There's a Crock, Then There's KROQ

A couple of weeks ago, before he played the Killers' unreleased single "Sam's Town," 91X morning DJ Chris Cantore asserted that it was a "leak"; the song's airing was unauthorized by the record company.

"That was nothing but smoke and mirrors," says Garett Michaels, who works mornings at competing FM-94/9. "We could have done the same thing. The record company also gave us a copy. I just don't think that the new Killers album is a big deal."

Michaels recently infused a little drama into his morning show before playing music from the new Bob Dylan CD. He told listeners more than once that he'd get into trouble if he played songs in their entirety; he then played portions of songs.

When record companies do allow "leaks," San Diego stations tend to be lower on the rock-radio food chain than our northerly neighbors.

"KROQ usually gets [an anticipated new song] on a Friday and everyone else in the country gets it on Monday," says a radio-industry insider who recalls the mid-'90s airing of a Depeche Mode song.

"KROQ did a world premiere with that song, so we just taped it off the air, cut out the part where they say 'KROQ,' and started playing it on our station. The record company got really upset and said KROQ was screaming at them since they were supposed to have the exclusive. I told them it was just too bad and that we were going to still play it."

The insider says record companies have responded with cease-and-desist letters that threaten legal action.

"I ignored them. We could have countersued for restraint of trade. Besides, no record company in its right mind would actually follow through and sue a radio station; they couldn't afford to piss off the station."

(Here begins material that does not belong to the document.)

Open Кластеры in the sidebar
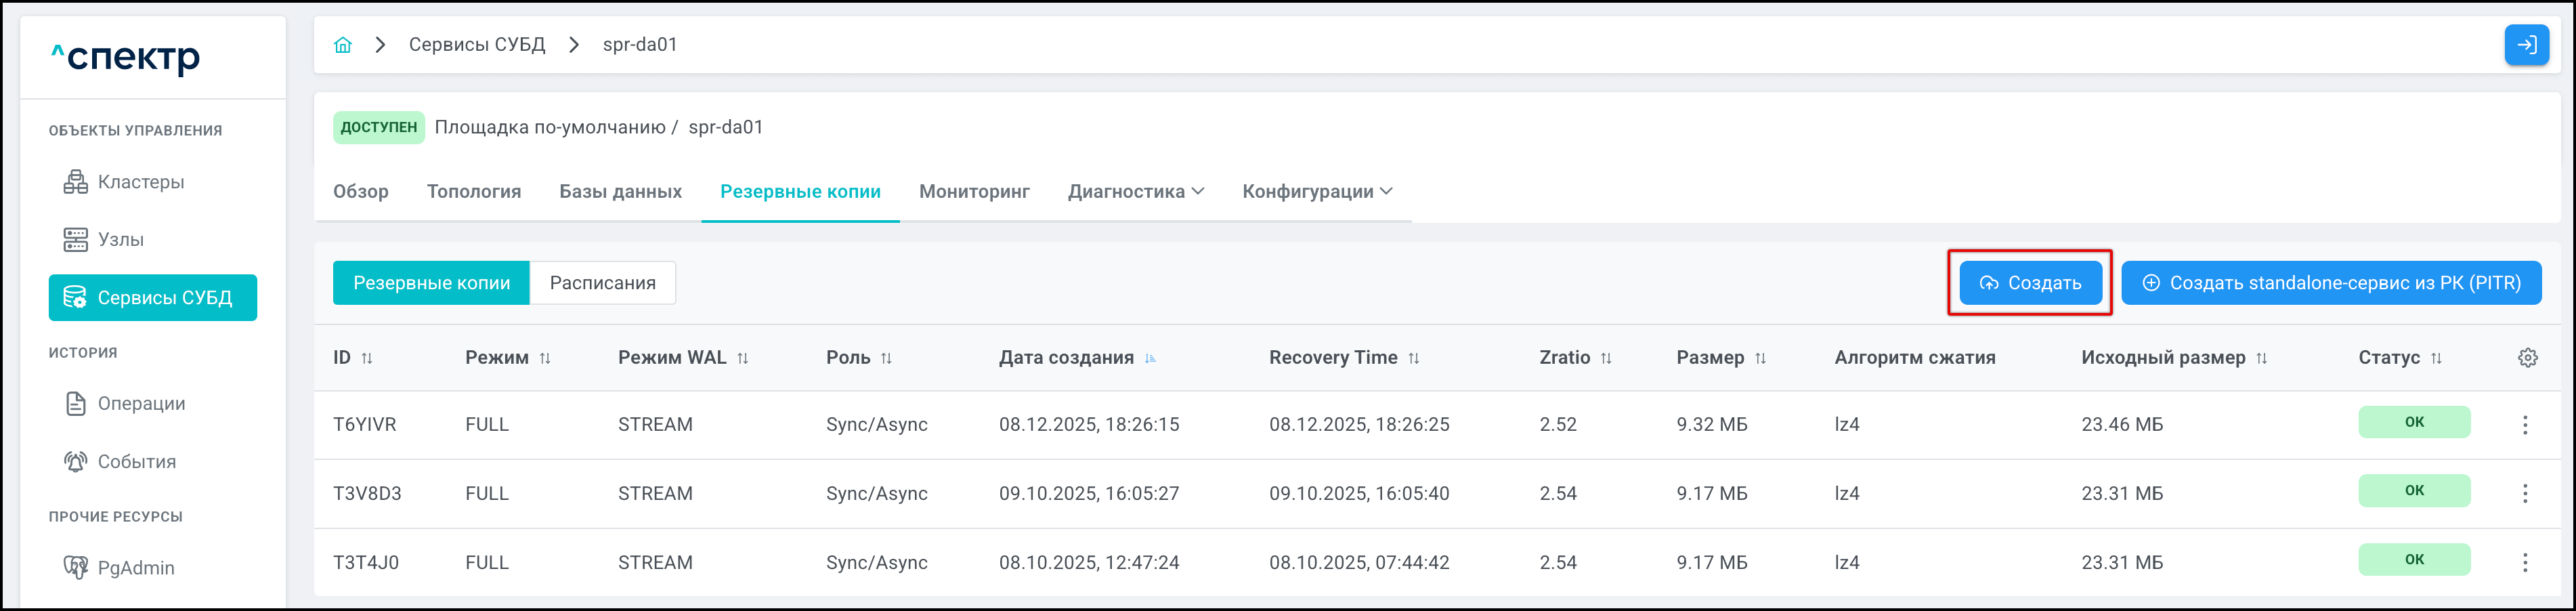2576x611 pixels. 140,182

Legal threats to keep stations from airing songs "are just worthless pieces of paper," the insider continues. "Because of the Internet, the songs are now everywhere [before the record is released]. There are a lot of ways to find the music, like fan websites. The person who first leaked the song broke the law, but once the song gets out there, it becomes public domain. Besides, radio stations are proud to get cease-and-desists since it proves they got the song before KROQ."

On September 29, KROQ debuted "Anna Molly," a cut from the new Incubus CD that won't be released until late November. Other rock stations received their copies three days later.

"Whether you like it or not, KROQ is the biggest rock station in the world," says Michaels of FM-94/9. "But I think it is unfortunate that the bands' and labels' marketing plans are not taken into consideration. It could be argued that playing a song too much in advance could be detrimental to future sales."